JULY 2021 IN
RICK ASTER’S WORLD

A Warning Shot on Data Privacy

The large corporations taking a wait-and-see approach about the privacy of consumer data may now be rethinking that approach after two recent law enforcement actions. Amazon was fined €746 million in Europe after incorrectly using confidential data for ad-targeting. MasterCard was blocked from processing transactions that originated in India after it deleted required information on data retention from an audit report.

It is understandable that corporations might want to break data privacy laws and see how it goes. The costs of complying can be millions of dollars, and the crimes might be overlooked. Large businesses have come to count on a lenient approach from regulators, in which a token fine is accompanied by plenty of time for the business to redo its practices.

That would be a costly mistake if fine is greater than the profit a business made from the invasion of privacy, as in Amazon’s case, or if your business is shut down until you comply with the law, as in MasterCard’s case. In general, no lawyer in any milieu would advise a client to break the law and see what happens, but businesses have come to rely on that approach as a core strategy.

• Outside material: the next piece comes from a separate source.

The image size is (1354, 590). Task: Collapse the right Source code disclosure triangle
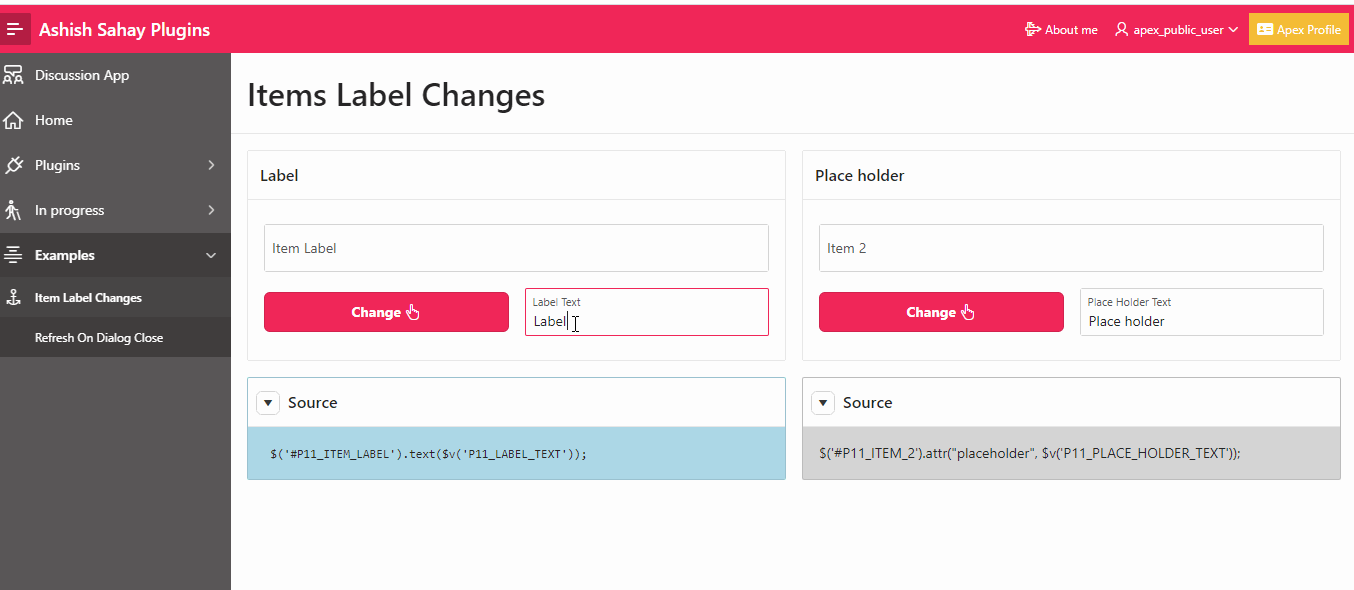(x=823, y=402)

While there can be confusion about some of the details of data privacy, the core intention of the law is not the slightest bit hard to understand. For example, a business must know where consumer data is stored and must have a process in place to delete the data when that becomes necessary. Historically, business data has never been under such tight control, and businesses have chafed at the costs of fully understanding their data operations.

But now, with governments taking violations more seriously, the cost of ignoring the requirements of the law may be higher than the costs of following the law.